In one aspect, the pressure in step b) of the process is in the range of about 10-70 bar, such as 15-60 bar, such as 20-50 bar. In one aspect, the presplitting process may be carried out optionally in presence of buffer, the buffer strength should preferably be sufficient to keep pH within the optimal range throughout the majority of the extent of reaction, where pH decreases due to formation of acidic free fatty acids. The optimal range will be lipase specific, with some lipases showing their highest activity at pH above pH 7.0 and others at lower levels such as pH 4.0. Depending on the fatty acid feedstock the final pH near reaction completion can be as low as pH 3.0, requiring pH control for some enzymes. pH might also be controlled through pH-stat principles, where acid or base such as citric acid or sodium hydroxide is added as reaction progresses.
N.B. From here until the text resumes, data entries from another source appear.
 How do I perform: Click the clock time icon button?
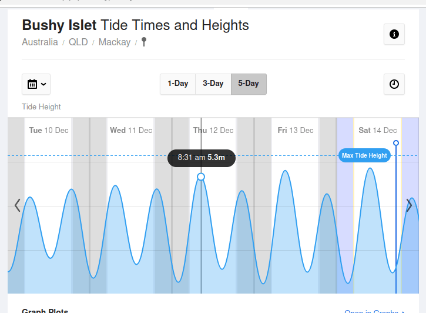point(394,84)
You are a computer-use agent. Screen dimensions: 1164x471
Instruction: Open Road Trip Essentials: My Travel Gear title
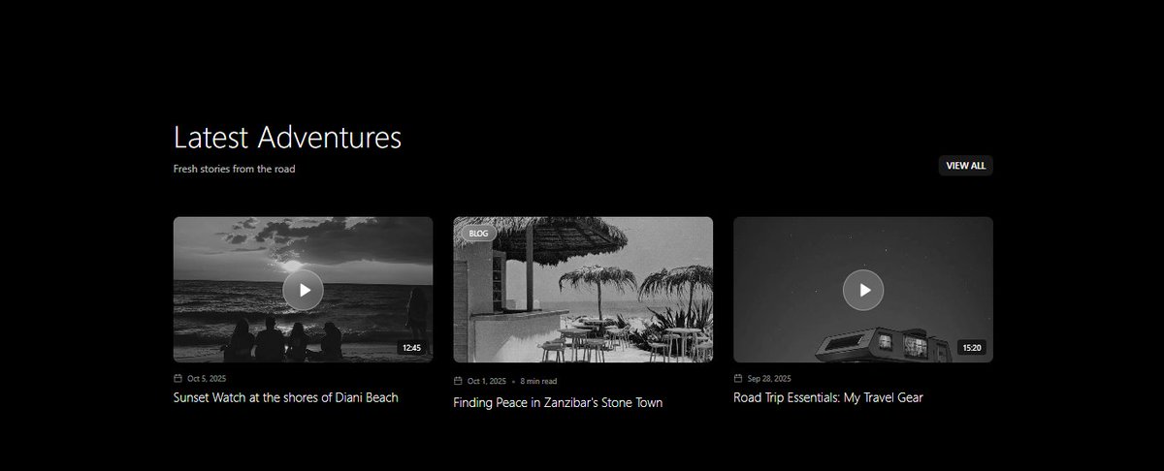828,397

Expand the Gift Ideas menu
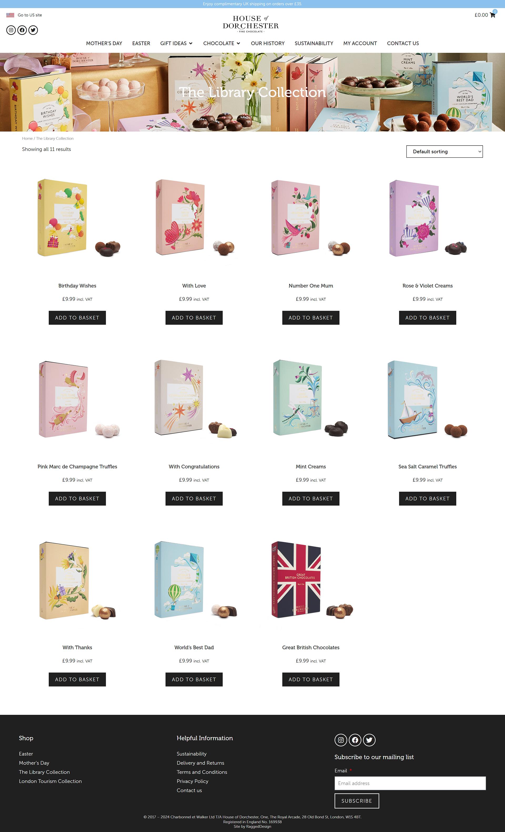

The resulting free fatty acid are separated by methods known to the art, preferably by distillation.

In one aspect, the split yield of the pre-splitted oil in the column is greater than 85%, such as 90%, such as 95%, such as 98 %. The expert in the field will realize that such yield values are largely dependent on the treated feedstock oil. A largely unsaturated oil such as soybean will have a higher tendency to polymerize at the temperatures employed in the column, resulting in a lower yield of intact fatty acids leaving the column than what is achievable with an oil such as the stearin fraction of palm oil.

A significant improvement provided by the invention is the ability to operate the column at reduced temperatures, which will reduce formation of byproducts thereby improving the final yield of the distilled free fatty acid product leaving the entire combined process.

Examples:

Example 1 : Presplittinq with Crude Palm oil (CPO) as oil substrate

Reaction conditions:

- 30 g crude palm oil with 3.3 wt% FFA measured.

- 2 % water added based on the weight of oil.

- 0.05 % Eversa Transform 2.0 HS added based on the weight of oil.

- 60 degrees Celsius at 250 rpm mixing in a shaking incubator oven.

Procedure:

Premix and preheat oil and water. Then add the enzyme and react.

Samples of 2ml_ are heated to 99 degC for 10 minutes to inactivate the enzyme before spinning the sample to isolate the denatured enzyme in the bottom of the sample, avoiding any continued reaction in the sample.

FFA is measured using the AOCS official method Ca 5a-40.

Results:

25.8 wt% FFA measured in the oil phase after 4 hours.

That is roughly equivalent to 68 % conversion of the added water, leaving just 0.64 wt% water in the total mixture. FFA is within the preferred range above, while the water concentration is a outside the most preferred range.

Longer reaction time, higher temperature, pH adjustment, improved mixing efficiency and increased enzyme dosage would all further improve water conversion.

Example 2: Presplittinq with refined palm kernel oil as oil substrate Reaction conditions:

- 30 g refined palm kernel oil.

- 2 % water added based on the weight of oil.

- 0.02 % Eversa Transform 2.0 HS added based on the weight of oil.

- 60 degrees Celsius at 250 rpm mixing in a shaking incubator oven.

Procedure:

Premix and preheat oil and water. Then add the enzyme and react.

Samples of 2mL are heated to 99 degC for 10 minutes to inactivate the enzyme before spinning the sample to isolate the denatured enzyme in the bottom of the sample, avoiding any continued reaction in the sample.

FFA is measured using the AOCS official method Ca 5a-40.

Results:

The results after 5 hours are all within the preferred levels of the invention.

While there has been shown and described what are at present considered the preferred embodiments of the invention, it will be obvious to those skilled in the art that various changes and modifications can be made therein without departing from the Scope of the invention defined by the appended claims.